When the body of an unidentified young Hispanic woman is dredged from the Detroit River, the Wayne County coroner gives her photo to ex-police detective August Snow, insisting August ask around his native Mexicantown to see if anyone recognizes her. August’s good friend Elena, an advocate for undocumented immigrants, immediately pinpoints the girl as local teenager Isadora del Torres. It turns out Izzy isn’t the only young woman to have disappeared during an ICE raid only to turn up dead a few weeks later. Preyed upon by the law itself, the people of Mexicantown have no one to turn to but August. In a guns-blazing wild ride across Detroit, he will put his own life on the line to protect the community he loves.
PUBLISHERS WEEKLY
Jones effectively dramatizes the Trump administration's approach to illegal immigration in his superior second novel featuring ex-cop August Snow (after 2017's August Snow). Snow was forced out of the Detroit PD after he began digging into allegations that the former mayor was corrupt. The wrongful dismissal lawsuit he filed yielded a multimillion-dollar payday, and Snow has chosen to invest that money in his old neighborhood of Mexicantown. The community he is working to help comes under threat from an ICE crackdown, an initiative that coincides with the death of 19-year-old Isadora del Torres, an undocumented alien who leaped into the Detroit River while dressed as Marie Antoinette.
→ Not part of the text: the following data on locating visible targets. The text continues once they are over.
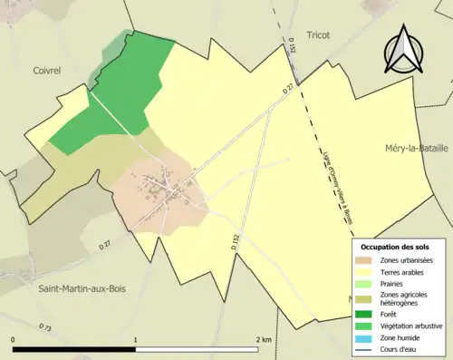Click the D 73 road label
[x=44, y=326]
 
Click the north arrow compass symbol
[x=403, y=49]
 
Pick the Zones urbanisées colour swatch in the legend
[x=367, y=259]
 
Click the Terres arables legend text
[x=405, y=271]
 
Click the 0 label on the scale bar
[x=13, y=340]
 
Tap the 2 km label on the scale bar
[x=264, y=340]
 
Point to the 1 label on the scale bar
[x=136, y=340]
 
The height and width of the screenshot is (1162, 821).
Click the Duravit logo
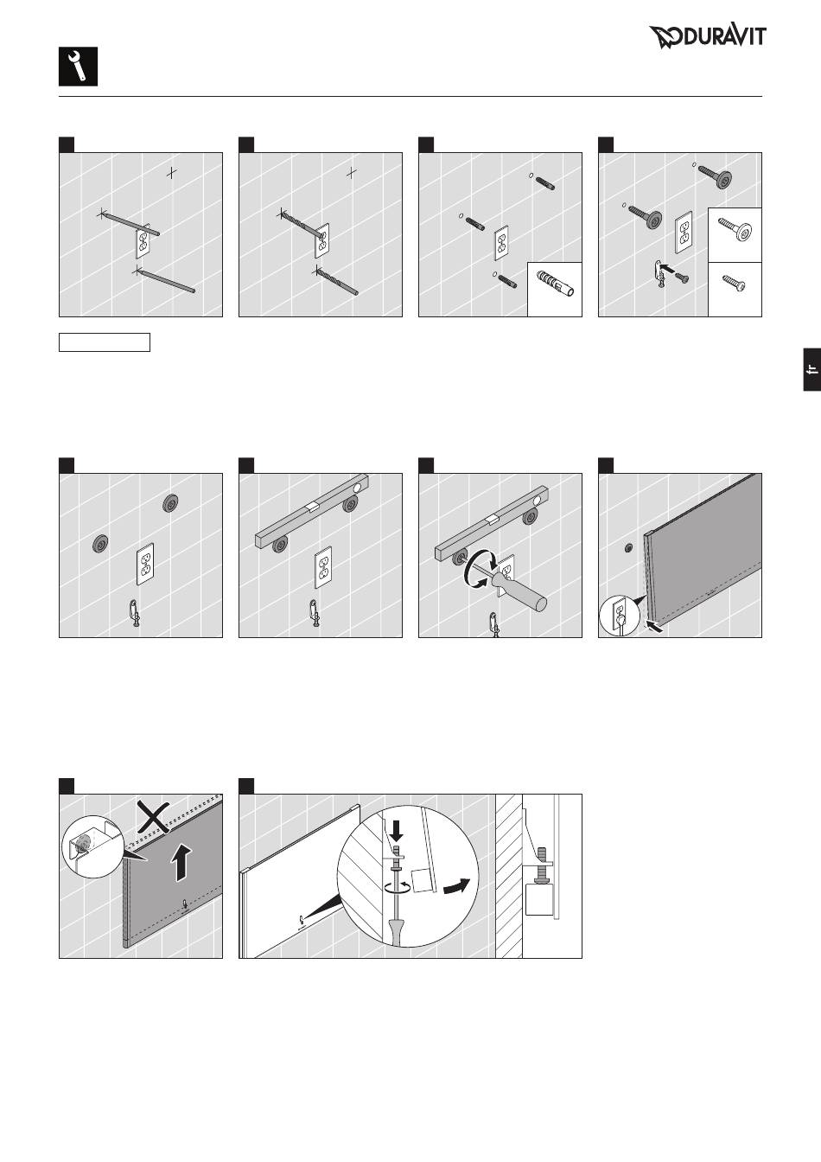tap(708, 37)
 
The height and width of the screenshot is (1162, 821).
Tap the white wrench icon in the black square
tap(78, 67)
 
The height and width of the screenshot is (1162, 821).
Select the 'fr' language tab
tap(812, 369)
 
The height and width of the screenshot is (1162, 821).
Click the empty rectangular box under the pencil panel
tap(105, 342)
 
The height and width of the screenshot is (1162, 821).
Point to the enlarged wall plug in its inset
tap(555, 284)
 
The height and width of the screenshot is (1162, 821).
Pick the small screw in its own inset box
tap(735, 283)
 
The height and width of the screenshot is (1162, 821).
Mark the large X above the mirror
tap(153, 816)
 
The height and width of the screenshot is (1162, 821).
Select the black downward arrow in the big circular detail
tap(397, 831)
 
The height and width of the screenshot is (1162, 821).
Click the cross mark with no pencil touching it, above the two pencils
tap(172, 173)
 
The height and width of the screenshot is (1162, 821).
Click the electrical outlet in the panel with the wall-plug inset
tap(501, 243)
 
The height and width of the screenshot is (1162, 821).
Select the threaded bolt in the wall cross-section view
tap(543, 865)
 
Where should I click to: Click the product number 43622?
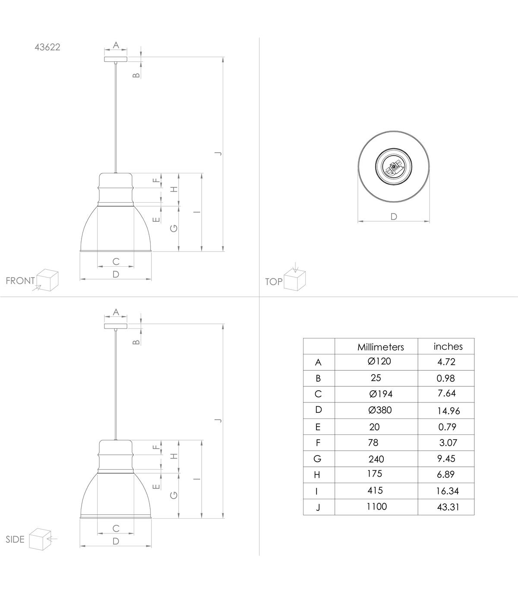coord(47,47)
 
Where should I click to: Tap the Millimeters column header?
coord(381,347)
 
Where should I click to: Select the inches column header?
coord(448,346)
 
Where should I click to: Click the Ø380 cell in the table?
coord(380,410)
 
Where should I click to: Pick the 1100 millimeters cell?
coord(376,506)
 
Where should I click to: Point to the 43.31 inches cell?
coord(448,507)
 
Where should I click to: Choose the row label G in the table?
coord(317,459)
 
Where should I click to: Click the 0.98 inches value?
coord(445,378)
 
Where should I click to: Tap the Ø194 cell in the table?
coord(381,394)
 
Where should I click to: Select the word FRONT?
coord(20,281)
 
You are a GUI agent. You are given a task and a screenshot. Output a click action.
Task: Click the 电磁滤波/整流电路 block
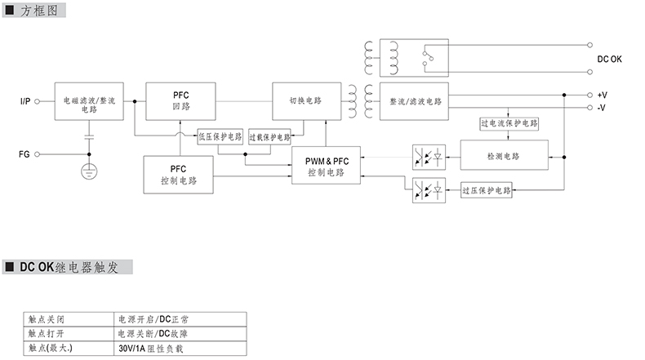point(89,103)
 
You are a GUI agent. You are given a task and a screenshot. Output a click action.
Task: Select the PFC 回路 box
point(180,101)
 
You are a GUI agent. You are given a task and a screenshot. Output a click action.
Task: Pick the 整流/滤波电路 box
point(416,101)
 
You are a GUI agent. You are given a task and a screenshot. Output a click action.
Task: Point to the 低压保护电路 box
point(220,137)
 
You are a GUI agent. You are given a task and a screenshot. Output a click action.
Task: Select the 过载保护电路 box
point(269,137)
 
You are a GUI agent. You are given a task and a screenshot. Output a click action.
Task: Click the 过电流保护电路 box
point(509,124)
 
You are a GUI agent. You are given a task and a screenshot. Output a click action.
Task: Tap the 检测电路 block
point(503,155)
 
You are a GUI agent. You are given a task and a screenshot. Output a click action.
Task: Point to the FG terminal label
point(24,153)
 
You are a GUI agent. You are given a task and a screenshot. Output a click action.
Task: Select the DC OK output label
point(609,60)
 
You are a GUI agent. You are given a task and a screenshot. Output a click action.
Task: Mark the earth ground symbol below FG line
point(89,171)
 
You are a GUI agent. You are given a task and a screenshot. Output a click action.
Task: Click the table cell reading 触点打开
point(45,333)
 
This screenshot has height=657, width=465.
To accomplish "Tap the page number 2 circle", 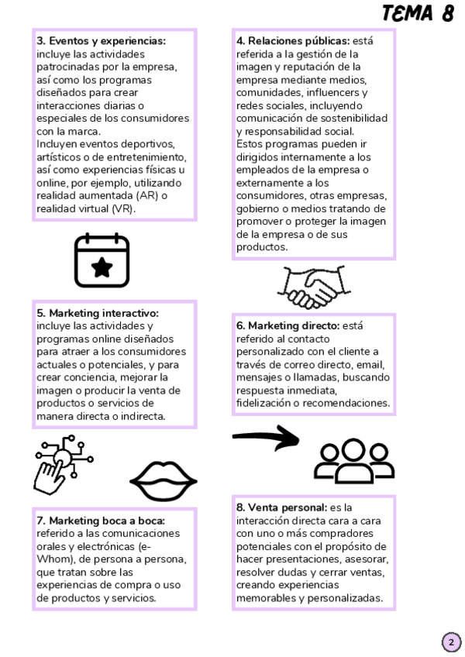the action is point(451,642).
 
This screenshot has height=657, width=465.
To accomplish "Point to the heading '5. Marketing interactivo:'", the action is point(98,313).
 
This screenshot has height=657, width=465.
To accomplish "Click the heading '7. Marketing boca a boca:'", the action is point(101,521).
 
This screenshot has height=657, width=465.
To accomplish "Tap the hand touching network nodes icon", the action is point(62,464).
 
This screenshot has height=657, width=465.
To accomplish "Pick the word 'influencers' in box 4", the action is point(337,92).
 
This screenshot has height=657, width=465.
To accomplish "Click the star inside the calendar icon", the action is point(102,267).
Snow learns that the dead teenager was the victim of a vicious human trafficking ring that may involve corrupt immigration agents. Snow, who is of mixed African-American and Mexican heritage, is an uncompromising crusader with a sense of humor reminiscent of Robert Parker's Spenser. He merits a long literary life.
Customer Reviews
Lives Laid Away
This wasn't as good as the original in my opinion. The author got too bogged down in the so called evil of ICE. It therefore became too much of a polemic and not enough of a real page turner, unlike the first novel.
By the way, the short couple of paragraphs where Mr. Snow's father takes a loan from a vicious pimp in order to pay for cancer treatments for his mother made no sense to me. I was on the Detroit Police Department during that period (a total of 35 years) and we had some of the best medical benefits in the country. I'm quite certain excellent care would have been available in several of Detroit's first rate hospitals and almost all of it covered by medical insurance.
I know, I know, it's a novel but still...
However, keep at it, Mr. Jones as I believe you're a very talented writer.